Records for processing:
━━━

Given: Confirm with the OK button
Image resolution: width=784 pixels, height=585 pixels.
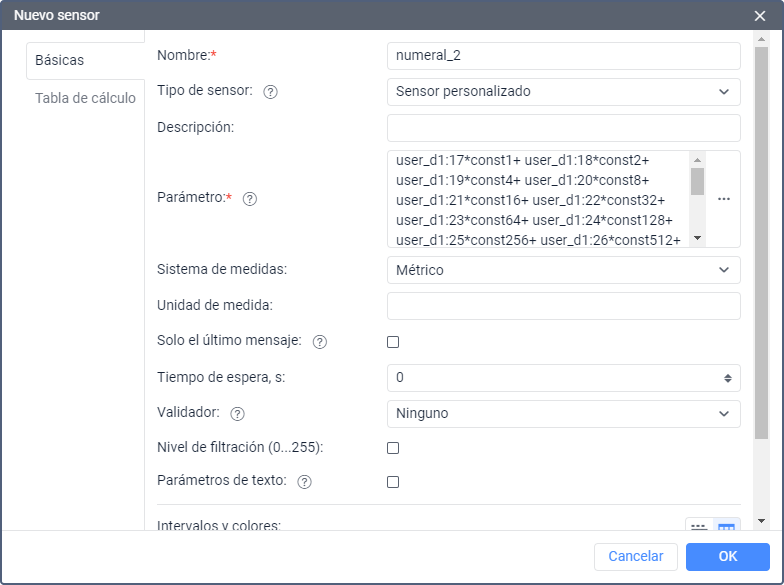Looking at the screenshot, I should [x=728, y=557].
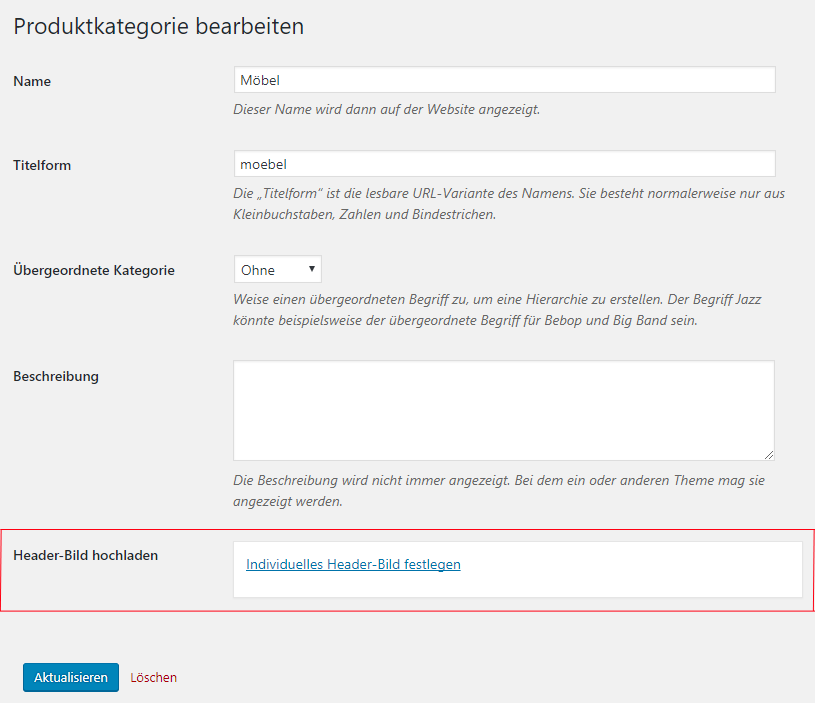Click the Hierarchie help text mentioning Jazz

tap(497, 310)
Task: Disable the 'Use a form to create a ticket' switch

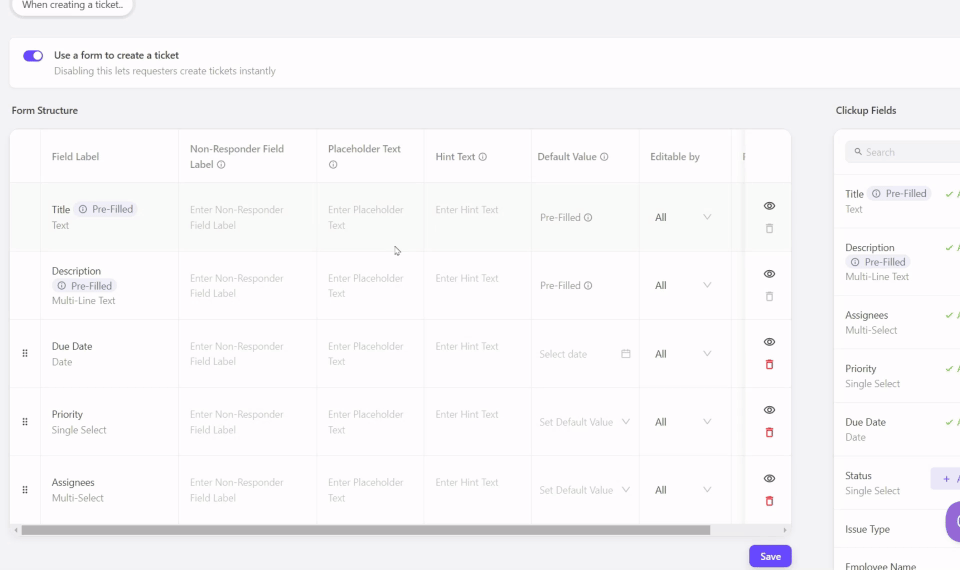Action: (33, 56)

━━━

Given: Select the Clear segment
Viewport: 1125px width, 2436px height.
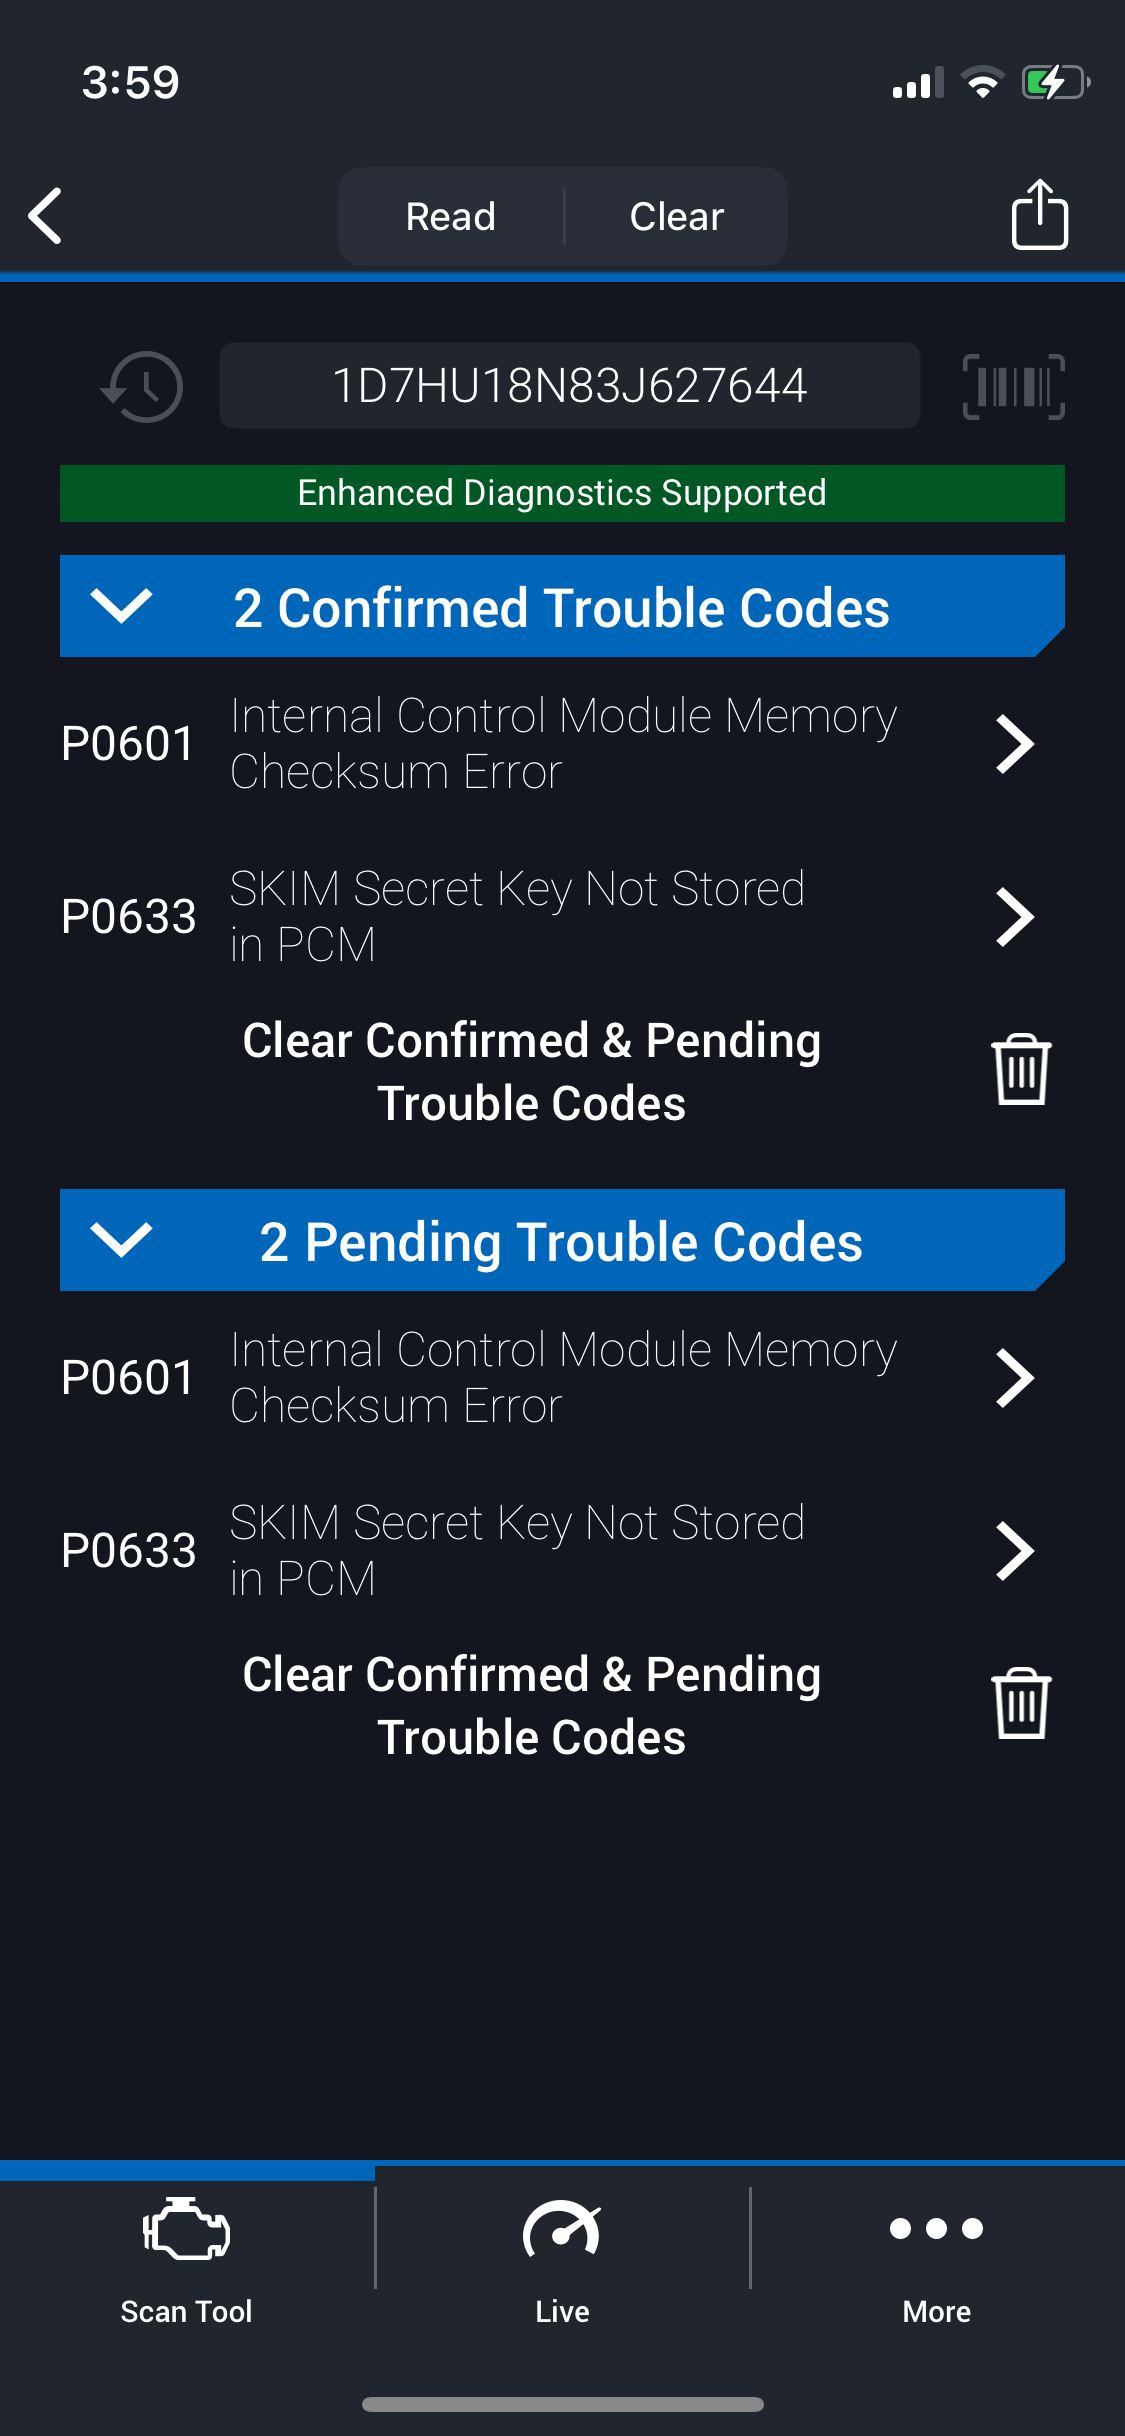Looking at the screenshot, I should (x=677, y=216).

━━━

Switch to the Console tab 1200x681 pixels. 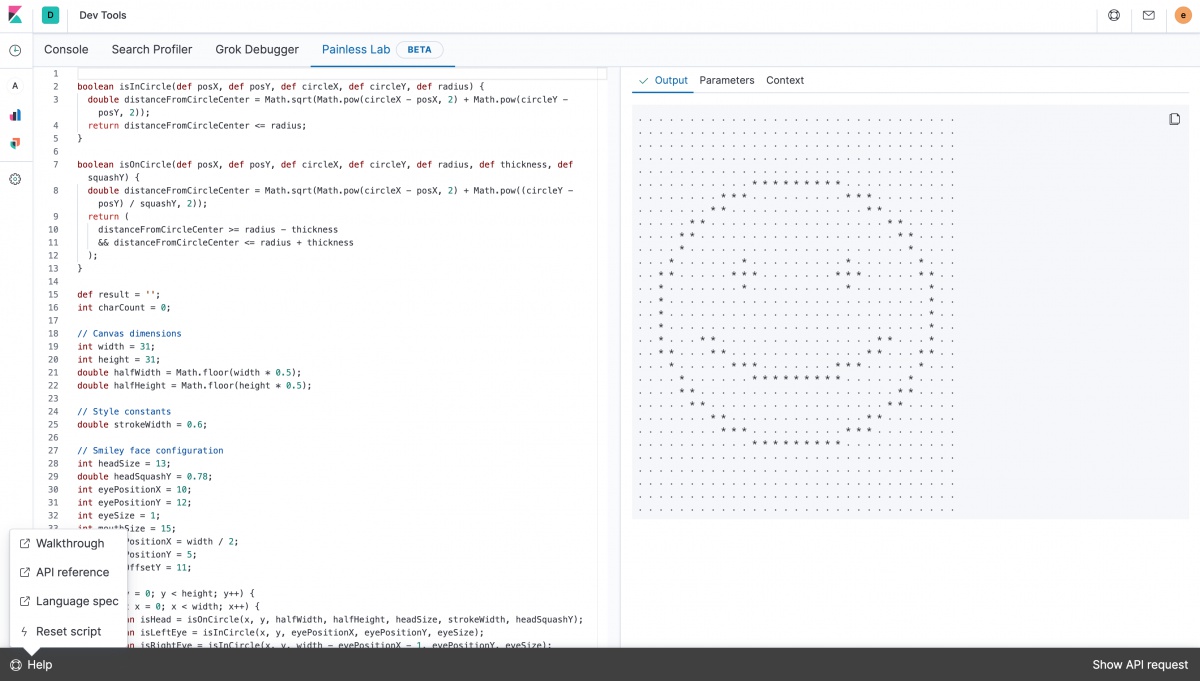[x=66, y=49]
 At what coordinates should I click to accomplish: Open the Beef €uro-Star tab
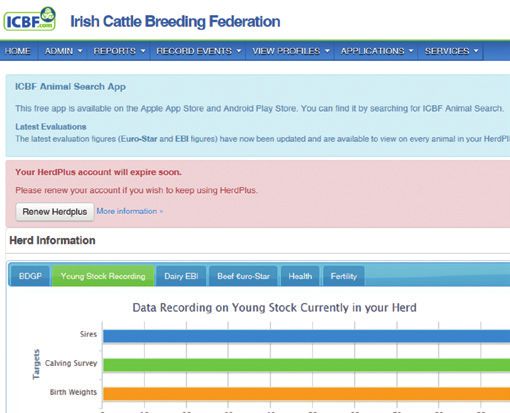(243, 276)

━━━

Problem statement: Copy out the listing from the line with "Given: Confirm with the OK button" to the line with "Action: (33, 56)", keeping every line as it appears and leaving the pictures out.

Complete response:
Given: Confirm with the OK button
Image resolution: width=784 pixels, height=585 pixels.
Looking at the screenshot, I should [x=728, y=557].
Click the Hierarchie help text mentioning Jazz

tap(497, 310)
Task: Disable the 'Use a form to create a ticket' switch

Action: (33, 56)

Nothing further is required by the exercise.